İşte Ergün Poyraz’ın kitabından seçmeler.
Atatürk’ten bir öngörü; “Efendiler, cumhur reisinin halk tarafından seçilmesi mahsurludur. Vekillerin seçmesi en iyisidir. Nedenine gelince, yarın birisi çıkar, ‘beni halk seçti’ diyerek krallığını yada diktatörlüğünü ilan ederse, demokrasi tehlikeye girer”
Kazım Karabekir’in şu sözleri, bu günlere ne kadar uyuyor; “Öyle puslu ki hava, şeytan bile Müslüman mintanı giyiyor” Gerçekten öyle değil mi?
Çünkü; kan gölünde debeleniyoruz. ‘Şehitler ucu ucuna, tabutlar ucu ucuna’ Çünkü toplu gitmezsen, bireysel terör sokakta zaten sıradakini bekliyor. Herkes her an saldırıya uğrayabilir. Herkes her an, kılık, kıyafet, davranış, yaşayış biçiminden dolayı dövülebilir, bıçaklanabilir, hatta öldürülebilir. Gezi’de yaşadığımız gibi.
Aktroller tarafından tehdit altındayız. HAYIR diyenlerin kürsüleri devriliyor, elektrikleri kesiliyor, saldırıya uğruyorlar, salonları iptal ediliyor. Sokakta dövülüyor, karakollara çekiliyorlar, stantları dağıtılıyor. Savcılar bile, ‘PKK ile eşdeğer tutarız’ diye tehdit ediyor. İşte referandum bu, yani ileri demokrasi bu!
‘Tulumbada su bitti’ diye kabzımal dili kullanıyor cumhurbaşkanı ama kendilerinin suyu hiç bitmiyor. Devlet bütçesi onlara çalışıyor. 9 uçak, 14 helikopter, 900 makam aracı, valiler, kaymakamlar, emniyet müdürleri ‘evet’e çalışıyor.
Filistin’i kurtaracağız derken, 18 ada Yunanistan’a gitti. Şam’da namaz kılacağız derken, 3,5 milyon Suriyeli ülkemize girdi. Bizim garibana verilmezken, Suriyeliye 30 milyar dolar harcandı. Esad’ı devireyim derken, PKK Güneydoğu’muzda komşumuz oldu. Barzani’nin paçavraları Türk semalarında sallandırıldı.

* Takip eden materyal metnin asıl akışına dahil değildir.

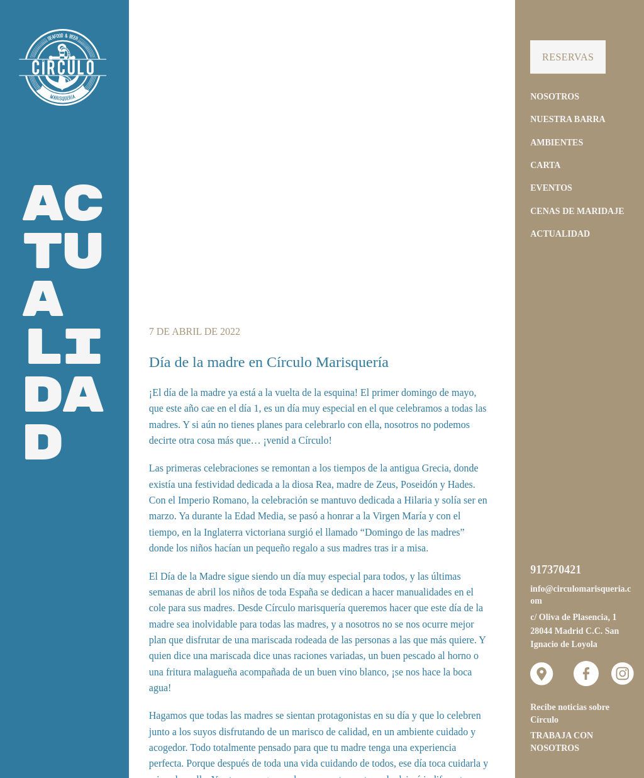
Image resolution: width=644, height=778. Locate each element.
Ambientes (556, 142)
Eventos (551, 188)
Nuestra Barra (567, 119)
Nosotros (554, 96)
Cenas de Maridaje (577, 211)
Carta (545, 165)
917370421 (555, 569)
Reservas (568, 57)
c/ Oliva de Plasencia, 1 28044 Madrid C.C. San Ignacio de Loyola (574, 630)
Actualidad (560, 234)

Şimdi 16 Nisan’da rejim değişikliği referandumu var. ‘Evet’ çıkarsa, Güneydoğu’da eyalet sistemi, sonra federasyon, sonra bölünmenin ayak sesleri geliyor. ‘Evet’çi kardeşim, Erdoğan diyor başka bir şey demiyor. Yarın bir başkasının seçileceğini düşünmüyor.
R.T.Erdoğan kim? Kitaptan okuyalım!
2007 yılında Yalçın Küçük, “Diploması yetersiz (3 yıllık) cumhurbaşkanı olamaz” Nitekim Abdullah Gül cumhurbaşkanı oluyor.
4 Haziran 2015 eski MHP grup başkanvekili Yusuf Halaçoğlu, “Ben cumhurbaşkanına diploman sahte diyorum, beni mahkemeye vermiyor. Normalde başka bir şey olsa çoktan verirdi. Cumhurbaşkanı olmak için 4 yıllık fakülte mezunu olmak gerekir” diyor. Devamında, “1981 yılında mezuniyet belgesi almışsın, mezuniyet belgesinde ne resim var, ne gizli damga var, ne soğuk damga var. Seninki niye öyle değil” diye soruyor. Erdoğan diploma konusunu ağzına alamıyor.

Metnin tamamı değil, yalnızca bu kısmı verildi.